The LAN-1 clone, a cell line derived from a human neuroblastoma, possesses muscarinic receptors. The stimulation of these receptors with increasing concentrations of carbachol (CCh; 1-1,000 μM) caused a dose-dependent increase of the intracellular free Ca²⁺ concentration ([Ca²⁺]_i). This increase was characterized by an early peak phase (10 s) and a late plateau phase. The removal of extracellular Ca²⁺ reduced the magnitude of the peak phase to ∼ 70% but completely abolished the plateau phase. The muscarinic-activated Ca²⁺ channel was gadolinium (Gd³⁺) blockable and nimodipine and ω-conotoxin insensitive. In addition, membrane depolarization did not cause any increase in [Ca²⁺]_i. The CCh-induced [Ca²⁺]_i elevation was concentration-dependently inhibited by pirenzepine and 4-diphenylacetoxy-N-methylpiperidine methiodide, two rather selective antagonists of M, and M₃ muscarinic receptor subtypes, respectively, whereas methoctramine, an M₂ antagonist, was ineffective. The coupling of M₁ and M₃ receptor activation with [Ca²⁺]_i elevation does not seem to be mediated by a pertussis toxin-sensitive guanine nucleotide-binding protein or by the diacylglycerol-protein kinase C system. The mobilization of [Ca²⁺]_i elicited by M₁ and M₃ muscarinic receptor stimulation seems to be dependent on an inositol trisphosphate-sensitive intracellular store.

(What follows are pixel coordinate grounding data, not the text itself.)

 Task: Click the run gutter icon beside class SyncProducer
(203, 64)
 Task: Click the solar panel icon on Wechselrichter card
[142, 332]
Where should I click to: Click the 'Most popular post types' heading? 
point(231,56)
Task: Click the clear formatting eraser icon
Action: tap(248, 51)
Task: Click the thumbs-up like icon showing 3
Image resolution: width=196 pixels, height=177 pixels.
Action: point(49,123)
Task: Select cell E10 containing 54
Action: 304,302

In addition, ryanodine did not prevent CCh-induced [Ca²⁺]_i mobilization, and, finally, LAN-1 cells appear to lack caffeine-sensitive Ca²⁺ stores, because the methylxanthine was unable to elicit intracellular Ca²⁺ mobilization, under basal conditions, after a subthreshold concentration of CCh (0.3 μM), or after thapsigargin.